Pull every line with "avatar" from the entries below.

◆ ◆ ◆

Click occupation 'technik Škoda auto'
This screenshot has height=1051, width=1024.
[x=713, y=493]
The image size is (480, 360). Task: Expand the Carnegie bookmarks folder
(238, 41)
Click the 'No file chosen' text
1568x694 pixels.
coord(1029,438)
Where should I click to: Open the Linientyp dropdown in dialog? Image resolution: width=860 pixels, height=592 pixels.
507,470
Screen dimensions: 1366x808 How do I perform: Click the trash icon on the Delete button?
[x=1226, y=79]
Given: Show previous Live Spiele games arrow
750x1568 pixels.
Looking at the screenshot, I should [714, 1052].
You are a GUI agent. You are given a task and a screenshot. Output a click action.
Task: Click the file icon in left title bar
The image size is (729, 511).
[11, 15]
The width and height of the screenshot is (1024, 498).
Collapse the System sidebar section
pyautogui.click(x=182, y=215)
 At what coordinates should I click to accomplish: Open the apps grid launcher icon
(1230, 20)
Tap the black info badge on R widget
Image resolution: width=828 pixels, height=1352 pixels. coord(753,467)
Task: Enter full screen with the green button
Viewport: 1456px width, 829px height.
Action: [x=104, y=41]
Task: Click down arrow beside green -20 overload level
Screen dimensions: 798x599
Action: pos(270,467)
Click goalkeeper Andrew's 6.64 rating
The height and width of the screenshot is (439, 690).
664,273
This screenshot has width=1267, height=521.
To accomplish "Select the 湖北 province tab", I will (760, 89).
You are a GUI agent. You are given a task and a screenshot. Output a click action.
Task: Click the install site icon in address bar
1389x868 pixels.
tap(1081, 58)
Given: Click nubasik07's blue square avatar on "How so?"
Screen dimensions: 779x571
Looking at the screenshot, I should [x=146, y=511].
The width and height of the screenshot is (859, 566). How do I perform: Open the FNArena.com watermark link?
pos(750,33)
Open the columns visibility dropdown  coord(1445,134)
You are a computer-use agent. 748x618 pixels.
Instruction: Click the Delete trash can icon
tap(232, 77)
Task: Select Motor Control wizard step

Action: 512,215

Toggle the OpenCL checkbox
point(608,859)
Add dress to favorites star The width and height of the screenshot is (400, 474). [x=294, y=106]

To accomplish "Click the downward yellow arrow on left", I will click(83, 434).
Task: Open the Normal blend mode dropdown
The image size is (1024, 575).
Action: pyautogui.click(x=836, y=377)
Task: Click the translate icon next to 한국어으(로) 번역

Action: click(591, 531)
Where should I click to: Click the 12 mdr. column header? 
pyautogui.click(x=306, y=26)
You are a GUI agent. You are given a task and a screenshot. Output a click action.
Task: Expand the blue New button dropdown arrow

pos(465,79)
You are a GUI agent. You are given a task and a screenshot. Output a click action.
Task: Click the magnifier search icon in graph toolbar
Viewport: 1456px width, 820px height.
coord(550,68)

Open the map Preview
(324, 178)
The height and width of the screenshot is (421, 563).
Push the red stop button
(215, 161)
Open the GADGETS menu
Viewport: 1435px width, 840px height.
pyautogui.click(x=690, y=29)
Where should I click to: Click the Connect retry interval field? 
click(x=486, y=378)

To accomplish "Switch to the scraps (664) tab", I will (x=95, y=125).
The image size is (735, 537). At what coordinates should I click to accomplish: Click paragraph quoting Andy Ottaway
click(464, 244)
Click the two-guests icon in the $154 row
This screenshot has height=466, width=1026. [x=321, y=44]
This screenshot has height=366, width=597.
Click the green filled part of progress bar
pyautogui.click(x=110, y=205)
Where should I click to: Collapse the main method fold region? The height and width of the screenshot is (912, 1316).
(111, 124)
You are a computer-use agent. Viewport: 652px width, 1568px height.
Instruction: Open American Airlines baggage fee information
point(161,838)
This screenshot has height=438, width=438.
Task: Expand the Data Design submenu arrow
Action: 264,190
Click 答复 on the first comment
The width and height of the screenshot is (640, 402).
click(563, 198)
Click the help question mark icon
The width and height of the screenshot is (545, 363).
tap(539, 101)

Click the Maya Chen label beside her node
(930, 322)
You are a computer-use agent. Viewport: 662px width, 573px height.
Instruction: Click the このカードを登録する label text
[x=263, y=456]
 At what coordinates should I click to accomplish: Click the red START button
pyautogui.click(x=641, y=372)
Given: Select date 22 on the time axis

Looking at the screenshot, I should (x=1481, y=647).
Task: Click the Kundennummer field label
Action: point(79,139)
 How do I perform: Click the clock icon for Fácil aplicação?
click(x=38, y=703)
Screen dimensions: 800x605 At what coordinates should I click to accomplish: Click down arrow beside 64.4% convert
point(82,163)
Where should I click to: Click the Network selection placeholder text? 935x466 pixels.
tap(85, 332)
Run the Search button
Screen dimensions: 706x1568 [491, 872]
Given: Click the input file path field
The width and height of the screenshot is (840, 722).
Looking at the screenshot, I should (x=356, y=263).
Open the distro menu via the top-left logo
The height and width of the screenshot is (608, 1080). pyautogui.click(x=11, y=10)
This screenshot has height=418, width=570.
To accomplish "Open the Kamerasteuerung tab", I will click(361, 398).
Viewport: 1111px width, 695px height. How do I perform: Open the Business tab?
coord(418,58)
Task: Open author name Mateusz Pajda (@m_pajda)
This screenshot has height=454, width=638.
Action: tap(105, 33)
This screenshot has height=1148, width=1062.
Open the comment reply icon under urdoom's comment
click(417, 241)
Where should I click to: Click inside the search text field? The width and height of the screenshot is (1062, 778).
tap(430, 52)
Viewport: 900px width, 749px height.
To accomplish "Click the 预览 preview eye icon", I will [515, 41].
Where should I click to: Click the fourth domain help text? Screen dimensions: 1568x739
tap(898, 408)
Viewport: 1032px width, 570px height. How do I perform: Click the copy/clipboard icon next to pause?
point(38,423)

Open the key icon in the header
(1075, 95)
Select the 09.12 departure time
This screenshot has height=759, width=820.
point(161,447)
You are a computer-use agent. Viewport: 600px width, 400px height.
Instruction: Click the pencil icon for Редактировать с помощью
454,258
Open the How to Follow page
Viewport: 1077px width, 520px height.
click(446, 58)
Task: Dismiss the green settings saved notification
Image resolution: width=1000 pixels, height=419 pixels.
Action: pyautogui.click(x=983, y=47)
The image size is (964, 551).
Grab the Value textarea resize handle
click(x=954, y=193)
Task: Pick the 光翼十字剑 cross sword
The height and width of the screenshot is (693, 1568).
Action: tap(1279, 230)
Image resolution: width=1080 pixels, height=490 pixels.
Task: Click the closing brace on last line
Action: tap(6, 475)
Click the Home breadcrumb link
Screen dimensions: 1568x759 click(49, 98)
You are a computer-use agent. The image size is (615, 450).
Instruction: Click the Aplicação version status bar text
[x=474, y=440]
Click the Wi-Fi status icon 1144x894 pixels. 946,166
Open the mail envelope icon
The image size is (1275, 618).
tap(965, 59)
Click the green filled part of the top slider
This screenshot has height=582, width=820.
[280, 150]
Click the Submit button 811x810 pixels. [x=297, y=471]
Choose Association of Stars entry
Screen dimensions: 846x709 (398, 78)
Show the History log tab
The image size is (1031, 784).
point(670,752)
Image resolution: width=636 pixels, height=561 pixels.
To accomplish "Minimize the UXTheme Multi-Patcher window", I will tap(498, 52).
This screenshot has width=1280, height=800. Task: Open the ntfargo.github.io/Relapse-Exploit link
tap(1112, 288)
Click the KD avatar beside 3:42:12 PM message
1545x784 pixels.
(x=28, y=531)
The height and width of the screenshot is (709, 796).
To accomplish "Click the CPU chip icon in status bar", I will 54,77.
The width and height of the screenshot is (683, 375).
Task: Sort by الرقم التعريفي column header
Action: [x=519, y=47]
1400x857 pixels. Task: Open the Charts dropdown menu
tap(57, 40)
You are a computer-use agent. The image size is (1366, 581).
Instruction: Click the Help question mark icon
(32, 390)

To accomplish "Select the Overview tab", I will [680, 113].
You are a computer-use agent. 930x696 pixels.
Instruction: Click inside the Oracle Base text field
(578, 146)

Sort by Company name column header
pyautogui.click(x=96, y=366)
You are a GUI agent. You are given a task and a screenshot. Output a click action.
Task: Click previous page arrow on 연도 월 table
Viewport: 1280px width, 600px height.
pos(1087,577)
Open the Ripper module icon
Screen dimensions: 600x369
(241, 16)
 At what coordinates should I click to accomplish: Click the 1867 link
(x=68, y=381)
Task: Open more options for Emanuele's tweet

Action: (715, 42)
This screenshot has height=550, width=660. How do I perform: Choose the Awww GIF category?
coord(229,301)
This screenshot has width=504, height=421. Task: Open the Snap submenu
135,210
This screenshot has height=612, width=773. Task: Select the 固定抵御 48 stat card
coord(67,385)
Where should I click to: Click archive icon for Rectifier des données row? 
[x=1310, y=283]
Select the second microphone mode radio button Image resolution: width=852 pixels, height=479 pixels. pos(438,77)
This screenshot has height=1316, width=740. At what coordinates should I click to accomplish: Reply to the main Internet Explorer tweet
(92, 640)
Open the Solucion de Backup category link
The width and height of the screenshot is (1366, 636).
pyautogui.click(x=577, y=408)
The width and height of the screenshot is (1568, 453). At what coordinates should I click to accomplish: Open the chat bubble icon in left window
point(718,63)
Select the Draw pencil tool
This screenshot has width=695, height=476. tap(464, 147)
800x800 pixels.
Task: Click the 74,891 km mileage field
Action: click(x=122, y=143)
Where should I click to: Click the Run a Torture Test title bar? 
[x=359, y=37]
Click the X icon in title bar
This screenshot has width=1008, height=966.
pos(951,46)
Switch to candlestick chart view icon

◆ ◆ ◆

* Task result *
Given: Click nubasik07's blue square avatar on "How so?"
Click the KD avatar beside 3:42:12 PM message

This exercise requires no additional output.